The war brought the threat, and sometimes the reality, of a sudden
loosening in sexual customs. It drew millions of women out of their
households and into the work force, and wrenched an even greater number
of men from their homes for military service. Placing the threat of death or
injury in the minds of soldiers and civilians alike, the conflict shook the
existing moral order.
In Britain, for example, the huge influx of women into well-paid jobs in
munitions plants led to public conduct that shocked observers. Working
women used their new freedom to drink in public, to dress in provocative
new styles (short skirts and even trousers), and to purchase luxury goods
with their newfound affluence. For many, these were unwelcome departures
from the country's traditions of proper behavior. A rapid increase in the
number of divorces hkewise seemed a clear sign of society's decay.
In all the warring countries, the dangers faced by the fighting man made
hanging on to traditional sexual morality difficult at best. Men on leave or
in rest areas near the front found prostitutes readily available. Unmarried
women at home found it harder to deny sexual favors to a boyfriend who
might never return from his next turn in the trenches. Married women, out
of loneliness or financial desperation, were tempted to ignore their obligations
to their spouses.
George Abel Schreiner, who observed the growing hunger in the Central
Powers, watched the changes in moral behavior as well in wartime Germany
and Austria. As a widely traveled war correspondent, he found signs of a
sliding moral order from the cafes where combat soldiers gathered in brief
leaves from the fighting front to homes where women without their husbands
could no longer govern the behavior of their children.
By the close of 1916, the cost of the war in manpower in Germany and
Austria meant that marriageable women now outnumbered eligible men by a
ratio of five to four. British observers grew alarmed about a rise in illegitimate
children. The number of divorces in England and Wales increased 500 percent
between the last year of peace and 1919. The increase in male drunkenness,
and the new phenomenon of widespread drunkenness among women, seemed
direct results of the high wages paid in the buzzing economy.
Illegitimate births rose sharply in Germany, too—so much so that most
areas of Germany ended the practice of indicating illegitimacy on birth
certificates. With families facing the stress of a father at the front and a
mother in the arms factory, juvenile delinquency escalated. Restrictions on
adolescents also faded as the wartime economy offered them jobs and high
wages and undermined traditional systems of apprenticeship. After two
years of war, Germany saw a 50 percent rise in crime among male teenagers.
It went up another 25 percent in 1917. German authorities pointed to theft
as a particular concern, attributing it largely to the lack of a parent in the
home. In Berlin in 1917, for example, the authorities noted that only 8
percent of teenagers working in industry were under the supervision of both
parents; only 20 percent had even one parent present. They were also
alarmed by "licentiousness," that is, improper sexual behavior, among
female adolescents. The suggested remedy was "corrective education,"
probably meaning confinement in a state-run juvenile home.

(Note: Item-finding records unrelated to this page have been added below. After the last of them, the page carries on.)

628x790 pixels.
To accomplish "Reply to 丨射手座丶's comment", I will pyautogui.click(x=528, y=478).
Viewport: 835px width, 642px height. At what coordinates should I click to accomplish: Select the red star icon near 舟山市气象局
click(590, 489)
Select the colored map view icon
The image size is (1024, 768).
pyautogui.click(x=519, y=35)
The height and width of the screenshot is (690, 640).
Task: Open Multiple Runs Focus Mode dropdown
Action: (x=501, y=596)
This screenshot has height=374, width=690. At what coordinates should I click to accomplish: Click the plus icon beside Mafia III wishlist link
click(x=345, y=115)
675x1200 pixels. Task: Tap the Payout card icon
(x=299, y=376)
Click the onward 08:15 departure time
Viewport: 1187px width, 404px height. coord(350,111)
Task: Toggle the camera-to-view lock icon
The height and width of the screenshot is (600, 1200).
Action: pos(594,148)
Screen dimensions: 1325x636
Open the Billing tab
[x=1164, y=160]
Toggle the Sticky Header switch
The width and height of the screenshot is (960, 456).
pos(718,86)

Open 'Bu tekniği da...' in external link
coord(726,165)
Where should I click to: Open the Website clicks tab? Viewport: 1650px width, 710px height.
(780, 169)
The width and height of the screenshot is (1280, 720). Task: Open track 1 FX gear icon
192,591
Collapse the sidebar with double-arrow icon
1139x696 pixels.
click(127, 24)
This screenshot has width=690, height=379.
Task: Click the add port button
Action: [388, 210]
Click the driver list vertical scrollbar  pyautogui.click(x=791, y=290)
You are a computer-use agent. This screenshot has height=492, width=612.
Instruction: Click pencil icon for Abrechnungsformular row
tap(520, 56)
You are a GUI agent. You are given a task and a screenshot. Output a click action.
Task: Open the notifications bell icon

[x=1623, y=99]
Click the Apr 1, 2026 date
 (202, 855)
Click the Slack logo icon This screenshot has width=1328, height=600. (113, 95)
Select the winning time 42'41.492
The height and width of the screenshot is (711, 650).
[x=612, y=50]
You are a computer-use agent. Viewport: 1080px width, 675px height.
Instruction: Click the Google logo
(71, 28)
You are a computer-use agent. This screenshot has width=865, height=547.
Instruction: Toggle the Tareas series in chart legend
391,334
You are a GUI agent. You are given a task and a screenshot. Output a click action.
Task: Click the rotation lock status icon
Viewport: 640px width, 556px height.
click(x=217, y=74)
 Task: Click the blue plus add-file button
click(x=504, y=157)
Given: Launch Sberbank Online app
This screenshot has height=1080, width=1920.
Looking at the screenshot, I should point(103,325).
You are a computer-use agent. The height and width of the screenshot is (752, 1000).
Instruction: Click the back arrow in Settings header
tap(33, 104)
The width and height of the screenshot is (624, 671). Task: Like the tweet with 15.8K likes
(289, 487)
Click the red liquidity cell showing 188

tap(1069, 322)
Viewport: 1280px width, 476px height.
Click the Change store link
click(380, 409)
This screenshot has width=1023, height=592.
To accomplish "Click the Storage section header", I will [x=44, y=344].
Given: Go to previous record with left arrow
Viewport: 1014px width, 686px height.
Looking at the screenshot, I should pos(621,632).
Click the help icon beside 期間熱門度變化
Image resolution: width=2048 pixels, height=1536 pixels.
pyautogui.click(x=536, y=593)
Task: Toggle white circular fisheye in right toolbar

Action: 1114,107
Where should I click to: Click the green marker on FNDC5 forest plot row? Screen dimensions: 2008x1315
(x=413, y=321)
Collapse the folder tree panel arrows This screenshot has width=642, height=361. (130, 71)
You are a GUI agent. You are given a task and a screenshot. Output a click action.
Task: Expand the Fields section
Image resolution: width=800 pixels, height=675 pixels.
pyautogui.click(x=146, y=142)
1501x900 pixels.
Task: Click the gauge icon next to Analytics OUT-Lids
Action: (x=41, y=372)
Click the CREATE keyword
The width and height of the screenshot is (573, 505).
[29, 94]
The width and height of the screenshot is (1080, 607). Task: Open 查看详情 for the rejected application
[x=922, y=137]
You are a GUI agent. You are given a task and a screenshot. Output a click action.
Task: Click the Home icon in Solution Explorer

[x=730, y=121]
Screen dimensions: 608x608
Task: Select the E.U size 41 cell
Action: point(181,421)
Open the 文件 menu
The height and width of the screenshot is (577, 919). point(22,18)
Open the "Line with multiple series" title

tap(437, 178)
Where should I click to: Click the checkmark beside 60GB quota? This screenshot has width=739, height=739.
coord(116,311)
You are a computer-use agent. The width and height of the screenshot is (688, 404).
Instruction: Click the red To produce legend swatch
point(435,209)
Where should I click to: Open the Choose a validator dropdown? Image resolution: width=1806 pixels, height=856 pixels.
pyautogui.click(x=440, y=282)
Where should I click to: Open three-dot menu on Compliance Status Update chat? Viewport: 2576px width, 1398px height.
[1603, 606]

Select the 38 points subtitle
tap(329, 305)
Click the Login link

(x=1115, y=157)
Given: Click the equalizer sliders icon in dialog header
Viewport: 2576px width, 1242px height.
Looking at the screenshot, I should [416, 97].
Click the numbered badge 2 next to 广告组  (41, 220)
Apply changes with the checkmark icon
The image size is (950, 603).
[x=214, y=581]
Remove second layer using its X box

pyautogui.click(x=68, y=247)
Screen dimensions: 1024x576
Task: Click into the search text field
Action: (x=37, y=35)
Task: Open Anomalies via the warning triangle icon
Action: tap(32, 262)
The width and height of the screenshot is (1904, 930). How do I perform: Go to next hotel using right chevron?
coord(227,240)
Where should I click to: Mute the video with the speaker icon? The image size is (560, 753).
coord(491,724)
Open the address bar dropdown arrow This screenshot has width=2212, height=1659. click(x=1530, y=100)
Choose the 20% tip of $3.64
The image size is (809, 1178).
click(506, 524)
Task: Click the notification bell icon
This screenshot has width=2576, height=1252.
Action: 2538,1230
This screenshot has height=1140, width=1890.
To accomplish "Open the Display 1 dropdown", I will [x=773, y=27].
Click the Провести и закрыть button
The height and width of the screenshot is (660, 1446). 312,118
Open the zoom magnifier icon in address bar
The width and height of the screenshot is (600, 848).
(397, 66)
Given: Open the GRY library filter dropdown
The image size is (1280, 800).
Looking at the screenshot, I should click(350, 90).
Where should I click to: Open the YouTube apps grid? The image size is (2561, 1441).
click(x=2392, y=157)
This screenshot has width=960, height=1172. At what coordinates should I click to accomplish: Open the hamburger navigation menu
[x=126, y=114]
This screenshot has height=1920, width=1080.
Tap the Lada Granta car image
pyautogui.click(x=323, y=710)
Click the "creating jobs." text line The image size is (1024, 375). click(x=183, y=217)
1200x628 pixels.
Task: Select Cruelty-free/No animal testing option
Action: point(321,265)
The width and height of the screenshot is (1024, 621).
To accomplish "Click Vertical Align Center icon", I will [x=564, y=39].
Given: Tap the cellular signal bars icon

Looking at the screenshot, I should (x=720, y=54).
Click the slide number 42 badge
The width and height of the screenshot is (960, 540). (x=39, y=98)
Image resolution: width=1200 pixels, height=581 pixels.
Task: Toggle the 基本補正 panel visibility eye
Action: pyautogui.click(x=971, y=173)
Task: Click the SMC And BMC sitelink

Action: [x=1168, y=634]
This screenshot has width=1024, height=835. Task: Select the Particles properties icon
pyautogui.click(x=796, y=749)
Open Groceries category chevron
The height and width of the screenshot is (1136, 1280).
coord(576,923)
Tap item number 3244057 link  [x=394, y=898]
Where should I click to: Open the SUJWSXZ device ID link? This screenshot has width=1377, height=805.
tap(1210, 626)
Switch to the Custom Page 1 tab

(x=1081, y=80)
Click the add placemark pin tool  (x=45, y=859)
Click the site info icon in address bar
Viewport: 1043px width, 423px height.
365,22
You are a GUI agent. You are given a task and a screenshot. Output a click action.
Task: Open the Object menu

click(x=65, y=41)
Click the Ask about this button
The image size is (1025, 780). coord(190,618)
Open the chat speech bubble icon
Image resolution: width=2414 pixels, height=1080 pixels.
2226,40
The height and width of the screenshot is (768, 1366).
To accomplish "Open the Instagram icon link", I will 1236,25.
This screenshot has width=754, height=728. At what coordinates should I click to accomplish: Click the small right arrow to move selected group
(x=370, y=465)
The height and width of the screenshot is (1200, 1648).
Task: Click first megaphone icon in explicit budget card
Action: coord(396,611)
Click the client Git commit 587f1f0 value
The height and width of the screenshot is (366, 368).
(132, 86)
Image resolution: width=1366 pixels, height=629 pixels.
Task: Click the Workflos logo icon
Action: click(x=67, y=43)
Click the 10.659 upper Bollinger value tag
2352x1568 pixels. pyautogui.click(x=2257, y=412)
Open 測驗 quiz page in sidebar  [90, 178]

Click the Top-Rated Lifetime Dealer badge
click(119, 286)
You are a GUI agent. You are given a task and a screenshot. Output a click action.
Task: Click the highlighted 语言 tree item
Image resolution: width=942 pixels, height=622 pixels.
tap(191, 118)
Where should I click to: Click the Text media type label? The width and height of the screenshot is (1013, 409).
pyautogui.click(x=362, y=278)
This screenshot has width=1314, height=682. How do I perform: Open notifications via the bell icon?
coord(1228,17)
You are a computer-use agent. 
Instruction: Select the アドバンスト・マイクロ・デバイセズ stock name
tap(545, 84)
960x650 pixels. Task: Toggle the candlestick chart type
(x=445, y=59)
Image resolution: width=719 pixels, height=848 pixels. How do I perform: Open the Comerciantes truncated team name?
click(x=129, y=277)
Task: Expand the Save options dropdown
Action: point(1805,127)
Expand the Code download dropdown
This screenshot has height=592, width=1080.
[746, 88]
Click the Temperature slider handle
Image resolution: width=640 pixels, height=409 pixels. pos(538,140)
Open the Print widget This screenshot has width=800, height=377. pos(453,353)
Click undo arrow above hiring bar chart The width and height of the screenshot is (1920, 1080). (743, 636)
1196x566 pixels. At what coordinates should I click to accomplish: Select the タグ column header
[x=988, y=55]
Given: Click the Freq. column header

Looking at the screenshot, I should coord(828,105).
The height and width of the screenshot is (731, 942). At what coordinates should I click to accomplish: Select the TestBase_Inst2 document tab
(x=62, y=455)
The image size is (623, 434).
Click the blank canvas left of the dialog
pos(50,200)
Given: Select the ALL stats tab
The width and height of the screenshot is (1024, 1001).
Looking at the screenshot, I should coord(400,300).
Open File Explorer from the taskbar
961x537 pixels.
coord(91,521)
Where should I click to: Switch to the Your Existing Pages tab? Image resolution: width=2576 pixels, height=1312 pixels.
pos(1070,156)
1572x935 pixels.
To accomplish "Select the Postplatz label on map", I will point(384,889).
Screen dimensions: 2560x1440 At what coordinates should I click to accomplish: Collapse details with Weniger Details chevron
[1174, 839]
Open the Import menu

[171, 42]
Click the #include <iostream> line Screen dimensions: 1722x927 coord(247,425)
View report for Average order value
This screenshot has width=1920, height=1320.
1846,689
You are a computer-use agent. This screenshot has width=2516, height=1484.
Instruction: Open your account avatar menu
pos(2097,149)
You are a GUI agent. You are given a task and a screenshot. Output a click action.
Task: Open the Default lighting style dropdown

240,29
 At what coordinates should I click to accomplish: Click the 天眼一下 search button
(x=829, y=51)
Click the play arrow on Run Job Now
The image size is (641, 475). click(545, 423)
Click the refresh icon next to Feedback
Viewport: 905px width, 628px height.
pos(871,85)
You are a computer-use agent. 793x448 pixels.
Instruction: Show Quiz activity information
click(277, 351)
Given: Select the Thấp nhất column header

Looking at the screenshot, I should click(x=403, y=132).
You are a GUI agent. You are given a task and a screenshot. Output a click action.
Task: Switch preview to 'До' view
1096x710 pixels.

In Britain, the authorities likewise faced frightening changes. Children
only thirteen or fourteen years old were, like their German counterparts,
earning enough in the wartime economy to cause them to shake off parental
supervision. A consequent concern was the jump in the level of juvenile
crime, especially for children ages eleven to thirteen. Theft was the most
common offense, with consignment to a reformatory or industrial school the
most common remedy. Teenage girls were seen as victims of "khaki fever,"
an attraction to young men in uniform expressed in loitering around army
bases and dispensing sexual favors. The resulting threat to social stability
involved both the spread of immorality among lower-class girls who participated
in this infatuation and the spread of venereal disease. Members of
the middle class responded to the danger by forming groups like the Women
Patrols Committee to help supervise public places where such girls congregated.
These unofficial organizations sometimes got the sanction of local
government and operated in conjunction with police constables.